Your shrimp going to be very bad looking as mix breeding like that you are going to end up alot of "no color shrimps" or just brown like back in teh wild form.


----------



## timbruun

When looking at shrimp it's best to look at the scientific name to find out if they will interbreed. Cherry which is a neocardina will interbreed with other neocardina but not with others generally. All the cardina interbreed also. I've got red cherry with green shrimp and they are doign great. They both require similar water parameters, as in GH, KH and pH. They also stay about the same size .


----------



## Chicago Jeff

Thanks all, maybe I'll stick to RCS's only.


----------



## Seattle_Aquarist

Hi Chicago Jeff,

Here is a really good compability chart that I like.


----------



## timbruun

Try this one. Alot more to it.

Click Here


----------



## Chicago Jeff

Thanks guys . That opens up another question regarding keeping shrimp and hoping that they *don't* crossbreed. I understand now that mixing shrimp may cause undesirable crossbred shrimp that may be, for lack of better words, ugly. If I were to keep shrimp that are proven *not* to crossbreed, and they got along, I could basically keep 2 or more types of shrimp in the tank? This would be for aesthetic purposes only.


----------



## timbruun

For sure. Like I said, I have cherries and greens in the same tank. The nice part is the green start breeding at a smaller size so you can get excited about that earlier on until the cherries start breeding. Ghost shrimp are known to be more aggressive and eat other shrimp young. Or can. Similar water needs and sizes would be great.


----------



## Scipio

timbruun said:


> When looking at shrimp it's best to look at the scientific name to find out if they will interbreed. Cherry which is a neocardina will interbreed with other neocardina but not with others generally. All the cardina interbreed also.
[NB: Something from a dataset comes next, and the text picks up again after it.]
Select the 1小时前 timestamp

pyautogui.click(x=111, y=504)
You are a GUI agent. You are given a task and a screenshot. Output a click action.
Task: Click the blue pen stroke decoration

I've got red cherry with green shrimp and they are doign great. They both require similar water parameters, as in GH, KH and pH. They also stay about the same size .


Not all Caridina will interbreed. I don't want to come off as rude but please make sure you do proper research as not to place misinfomation like this. There is already plenty if misinformation on this hobby here in the US and I'm sure you ment no harm.

The Malawa shrimp (Caridina pareparensis parvidentata) is not known to date to interbreed with any other Caradina. Amano shrimp (Caradina japonica) will not interbreed with other caridina. The Sri Lanka (Caridina simoni simoni) is another shrimp that at the moment is not known to interbreed with other caridina. The Red nose (Caridina graciliorostris) and the Malaya shrimp (Caridina sp.) are considered safe with most caridina. Caridina seems much to generalized.

Now Neocaridina is another thing.... most seem to be to willing to muddy up.

I personally have kept regular Tiger shrimps (Caridina cantonensis) with Green shrimps (Caridina sp.) for over a year with no interbreeding. And at the moment I have orange eye Blue Tigers (Caridina cantonensis) with Green shrimps (Caridinam sp.) and yet I still have no interbreeding.


----------